PROVIDED RECORDS ::
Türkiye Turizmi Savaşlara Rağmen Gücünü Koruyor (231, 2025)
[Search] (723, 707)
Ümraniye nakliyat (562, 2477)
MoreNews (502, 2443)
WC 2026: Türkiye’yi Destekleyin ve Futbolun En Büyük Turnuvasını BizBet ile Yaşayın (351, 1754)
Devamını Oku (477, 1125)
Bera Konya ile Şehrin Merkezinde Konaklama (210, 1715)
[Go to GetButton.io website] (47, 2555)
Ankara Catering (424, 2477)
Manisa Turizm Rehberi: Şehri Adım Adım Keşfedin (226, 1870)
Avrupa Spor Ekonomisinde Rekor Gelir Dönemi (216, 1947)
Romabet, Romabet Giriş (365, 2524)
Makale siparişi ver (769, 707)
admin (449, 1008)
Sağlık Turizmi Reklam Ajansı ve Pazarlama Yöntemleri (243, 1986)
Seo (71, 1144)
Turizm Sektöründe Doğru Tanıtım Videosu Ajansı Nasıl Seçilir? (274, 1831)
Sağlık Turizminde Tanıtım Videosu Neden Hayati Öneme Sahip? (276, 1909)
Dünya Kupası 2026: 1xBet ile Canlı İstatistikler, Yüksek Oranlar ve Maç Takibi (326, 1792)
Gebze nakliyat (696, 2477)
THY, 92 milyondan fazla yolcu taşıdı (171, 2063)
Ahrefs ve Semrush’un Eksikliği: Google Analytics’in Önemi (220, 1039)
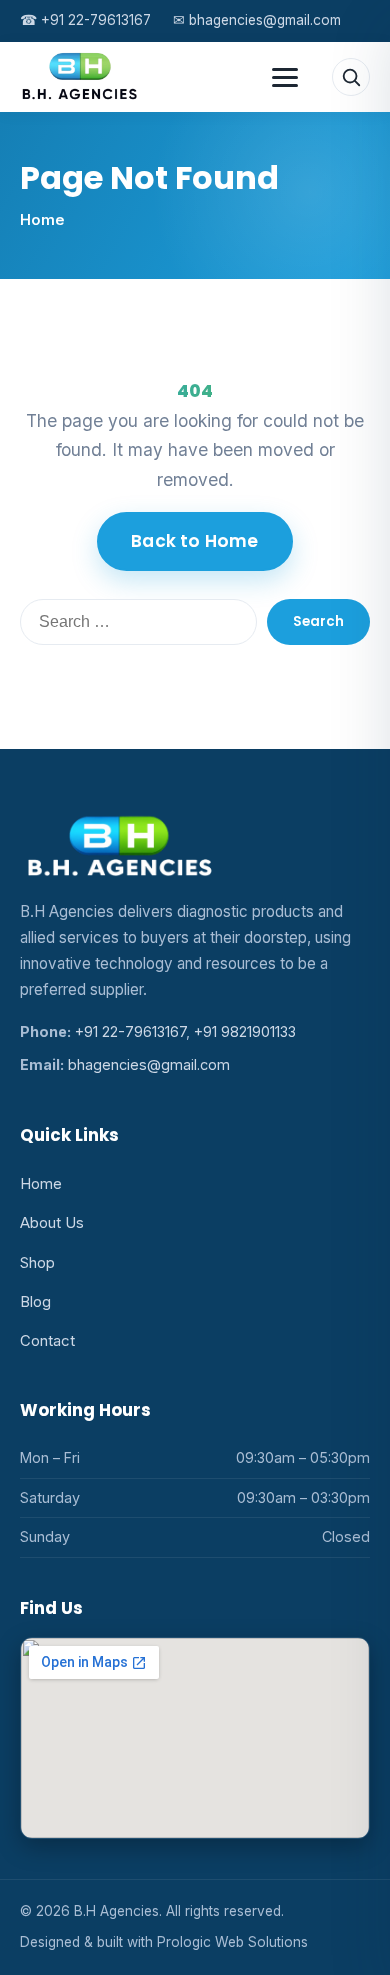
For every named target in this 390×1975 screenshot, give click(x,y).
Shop (37, 1263)
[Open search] (351, 77)
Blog (35, 1302)
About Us (52, 1223)
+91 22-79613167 (85, 20)
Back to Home (194, 541)
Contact (47, 1341)
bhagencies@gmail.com (257, 20)
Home (42, 220)
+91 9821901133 (245, 1031)
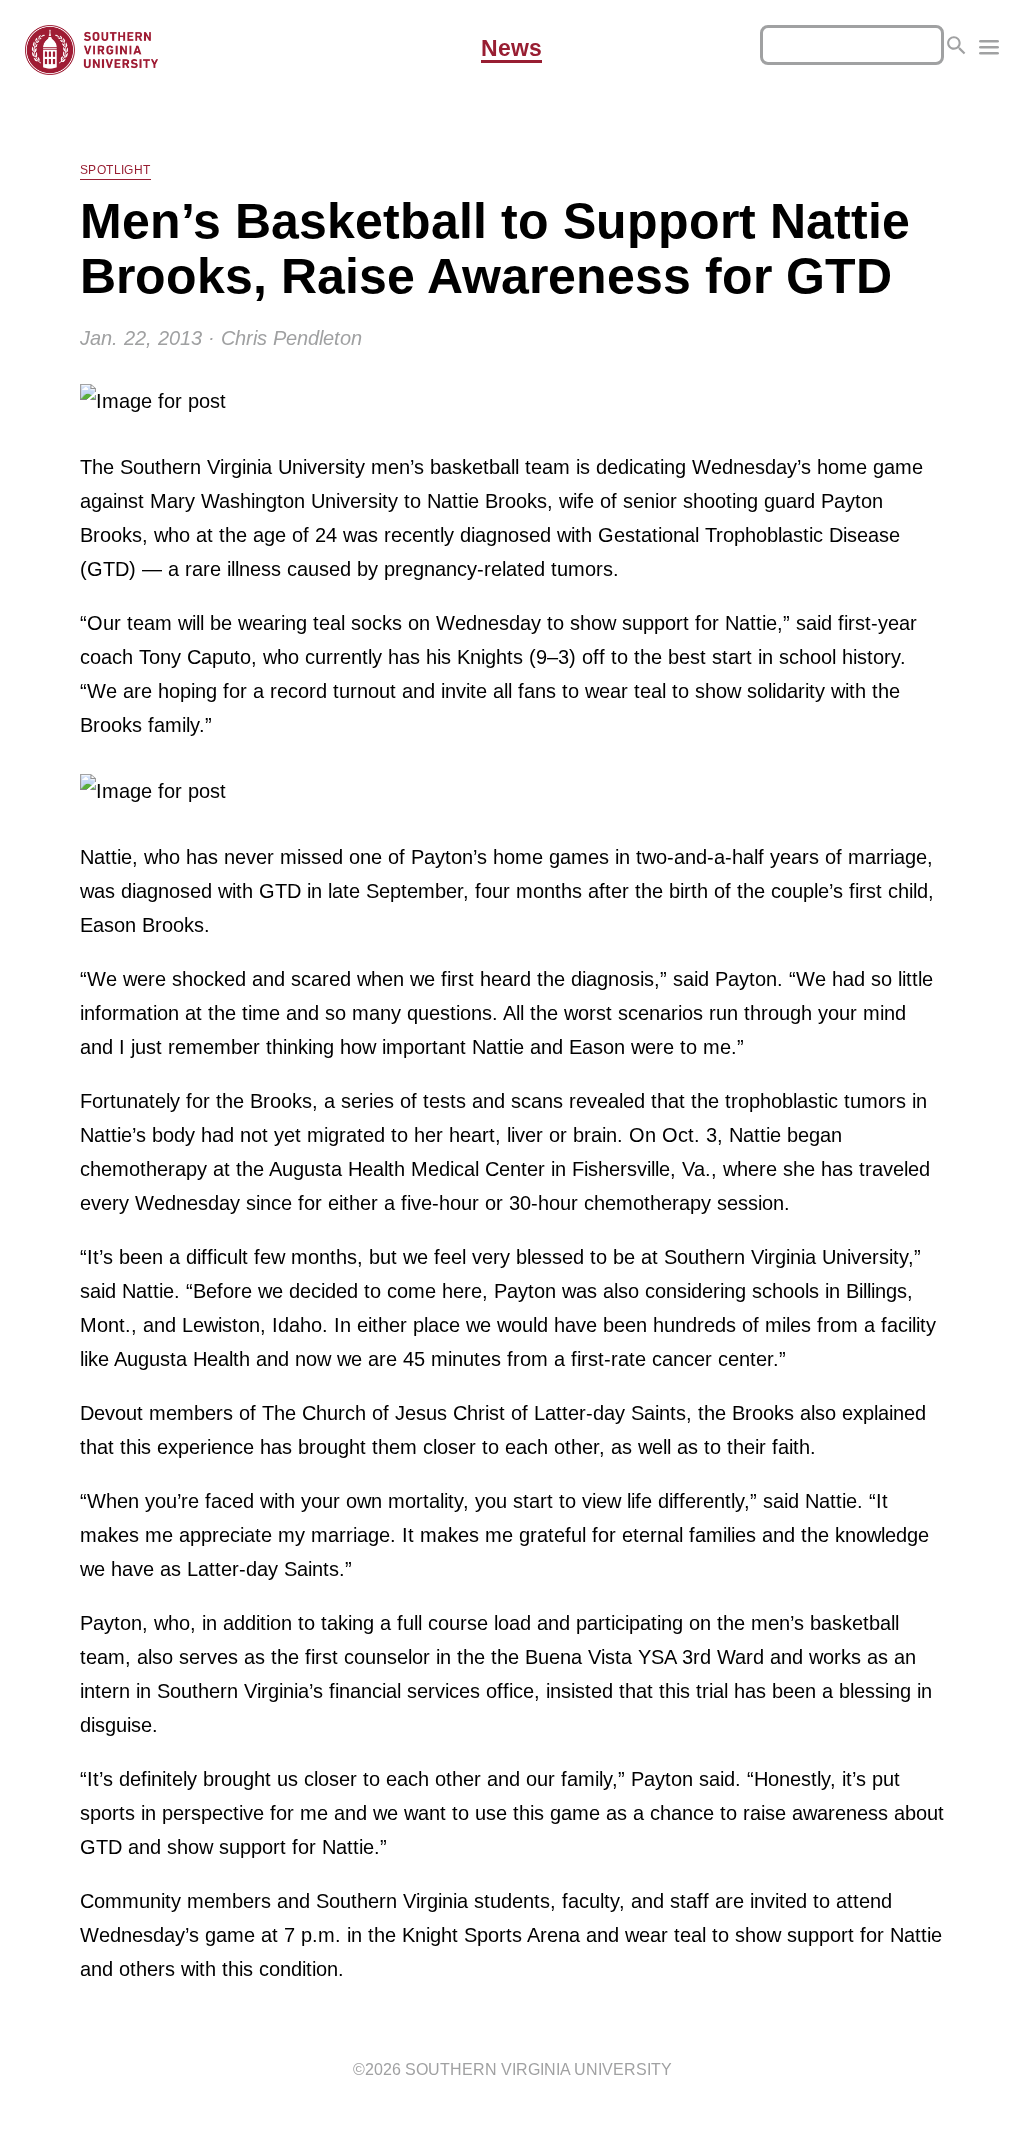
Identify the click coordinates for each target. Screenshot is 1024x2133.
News (511, 49)
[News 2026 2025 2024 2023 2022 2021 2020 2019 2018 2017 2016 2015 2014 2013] (989, 50)
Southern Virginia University (538, 2069)
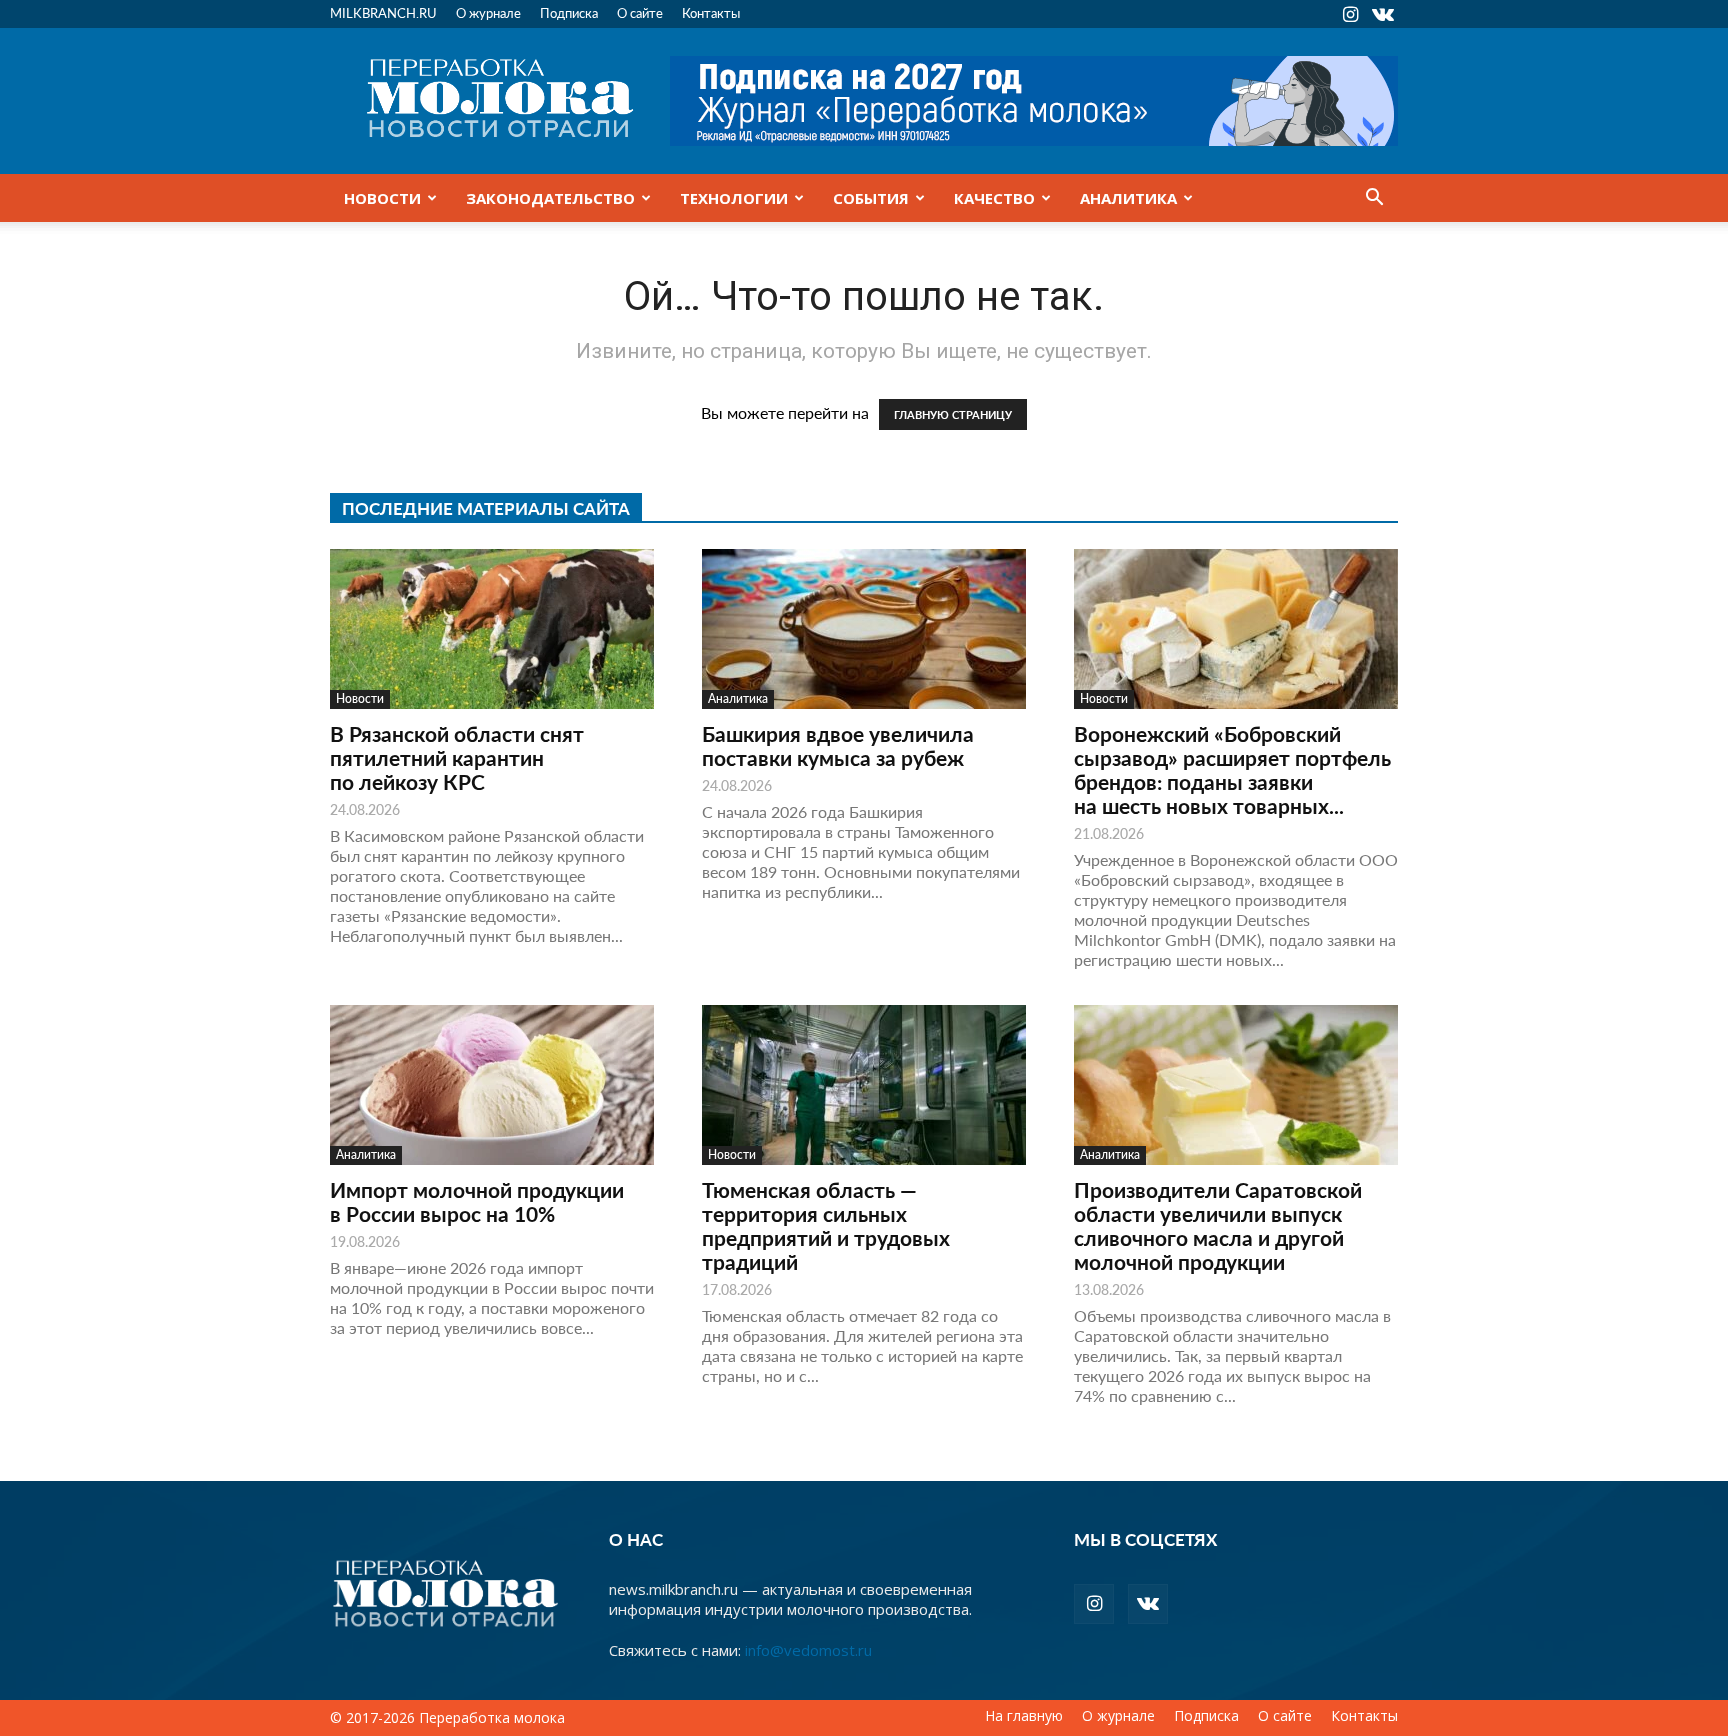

DIRECTIONS ::
Check each line of the material for "Tanıtım" and report how many have it. Add no other words.

OUTPUT FOR THIS EXERCISE ::
2